Written task A:
From the railroad passage, list every example it gives of what happened when Union Pacific failed to move freight on time.

Supplied passage:
——

Unfortunately, the simple solution of
raising rates to reduce traffic was unavailable. Customers
supported the merger on the grounds that the efficiencies
would REDUCE freight rates, not increase them. UP simply had
a long, hard road ahead. Analysts, shareholders, and
customers punished the stock. Control of sections of its
mainline was ripped away. Everybody wanted service from
someone other than UP.
UP was the Grinch that stole Christmas as
containers filled with toys didn’t get to stores on time,
farmers stored grain on the ground as silos filled, coal
fired power plants became dangerously low on fuel, and the
list was endless. UP demonstrated to the country that an
industry that moves 40 percent of the total volume of
freight can’t afford to clog its system. There were
hearings, investigations, and emergency service orders by
the railway-regulating Surface Transportation Board (yes,
it’s called the Surf Board for short).

——

Entries supplied:
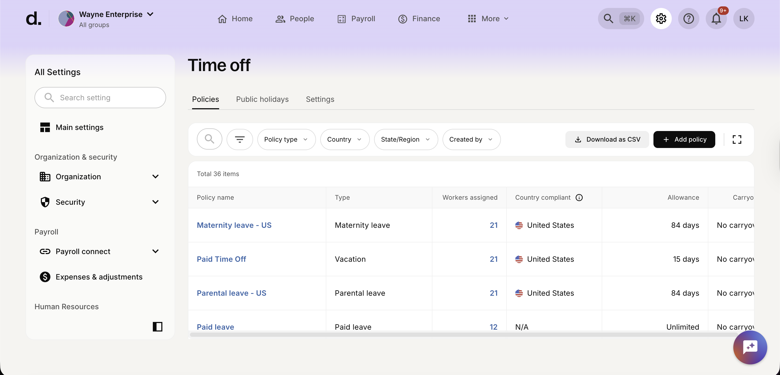Screen dimensions: 780x375
Task: Open the settings gear icon
Action: coord(661,19)
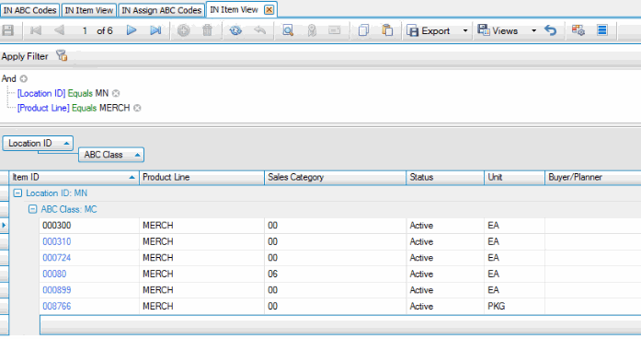Image resolution: width=641 pixels, height=339 pixels.
Task: Sort by the Sales Category column header
Action: [335, 177]
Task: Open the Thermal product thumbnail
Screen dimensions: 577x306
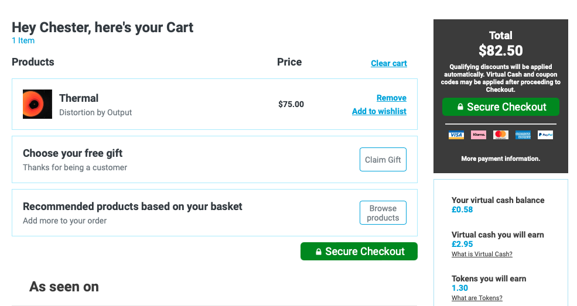Action: pos(37,104)
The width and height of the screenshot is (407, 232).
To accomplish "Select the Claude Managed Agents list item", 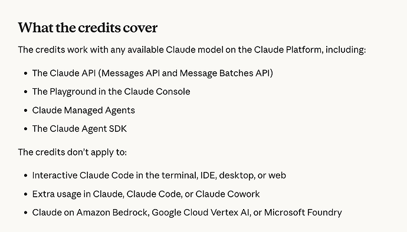I will [x=84, y=111].
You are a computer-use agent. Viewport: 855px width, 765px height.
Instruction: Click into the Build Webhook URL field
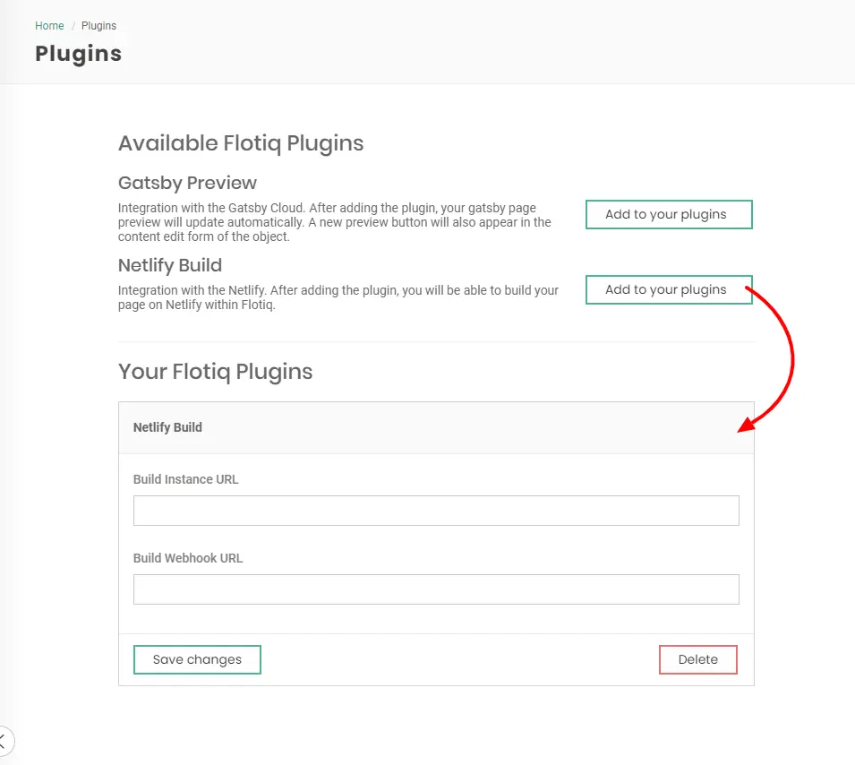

——

Written task B:
In the entries, rewrite the part that opens with the line containing "You are a computer-use" and closes at the end of the entries, substituting "Endpoint URL" for "Webhook URL" and changing nothing else. Omit the pictures from your answer.

Solution A:
- Containers filled with toys didn't get to stores on time.
- Farmers stored grain on the ground as silos filled.
- Coal-fired power plants became dangerously low on fuel.

Solution B:
You are a computer-use agent. Viewport: 855px width, 765px height.
Instruction: Click into the Build Endpoint URL field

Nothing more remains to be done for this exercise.